Consequently, the Referee concluded that, among other things that, there was a persistent failure to cooperate with the Committee; that the respondent did not maintain intact settlement funds owed to his clients because he converted them for his personal use; and that he still owes his clients a total of $17,668.
With regard to the appropriate sanction, the Referee noted that this Court consistently disbars attorneys for intentional conversion of client funds and that there were no extraordinary mitigating circumstances in respondent’s life that would warrant any consideration to deviate from disbarment (see Matter of Birnbaum, 308 AD2d 180 [2003]). Finally, the Referee determined that respondent engaged in a “serious and sustained *127pattern of misconduct and a total disregard for these disciplinary proceedings,” and that he should be disbarred “quickly before many more innocent clients fall prey to his false and devious tactics.”
A Hearing Panel met to consider the Referee’s report. Despite being notified of the hearing by three separate letters, respondent did not submit papers in response to the charges, he did not seek an adjournment, nor did he appear at the hearing.
On November 10, 2005, the Hearing Panel adopted the Referee’s report in full, including his recommendation of disbarment. The Panel concluded that the “respondent is without acknowledgment of his misconduct, without apology for his misconduct, without contrition for his misconduct and without defense to his misconduct.”
The Committee now seeks an order pursuant to 22 NYCRR 603.4 (d) and 605.15 (e) (2), confirming the findings of fact, conclusions of law and recommended sanction of disbarment in the report of the Referee and determination of the Hearing Panel.

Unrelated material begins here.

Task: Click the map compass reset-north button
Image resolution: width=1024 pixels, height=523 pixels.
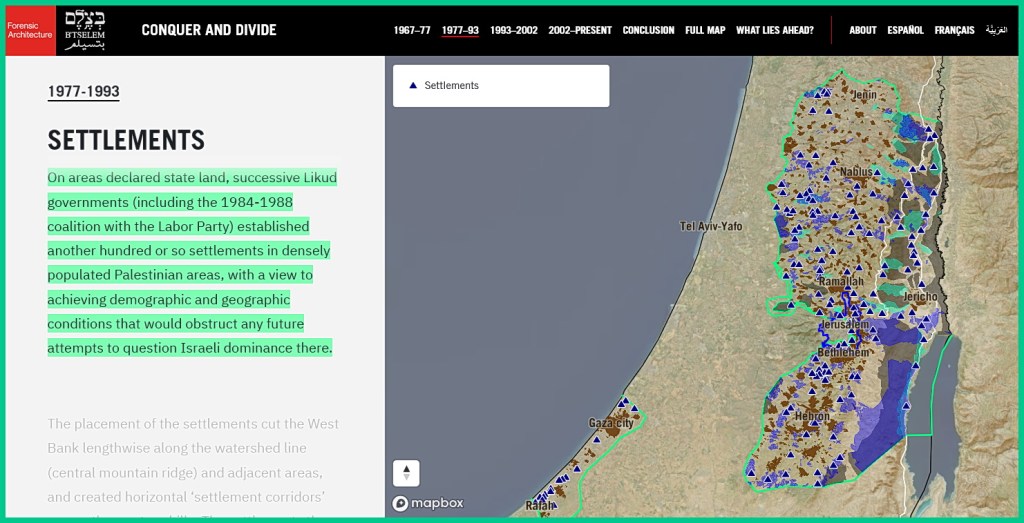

The Committee argues that despite being fully aware of the serious charges against him for his pattern of grave misconduct respondent did not answer or otherwise appear in defense of the charges, and did not respond even after being served with this petition at his home address.
Furthermore, the Committee correctly maintains that based on the relevant case law, disbarment is the only appropriate sanction since respondent intentionally converted to his own use client funds and totally disregarded these disciplinary proceedings (Matter of Mulrow, 241 AD2d 7 [1998] [disbarment for intentional conversion of client funds]; Matter of Stein, 189 AD2d 128 [1993] [disbarment where charges of conversion of client funds and lack of cooperation, among others, were deemed admitted in light of attorney’s default]).
In view of respondent’s default, and extensive documentary evidence in the form of bank records which amply confirmed the uncontroverted allegations of his conversion of client settlement funds, the Committee’s petition to confirm the findings of fact and conclusions of law of the Referee and Hearing Panel should be granted and respondent disbarred, effective immediately.
Andrias, J.P, Marlow, Gonzalez, Sweeny and Catterson, JJ., concur.
*128Respondent disbarred, and his name stricken from the roll of attorneys and counselors-at-law in the State of New York, effective the date hereof.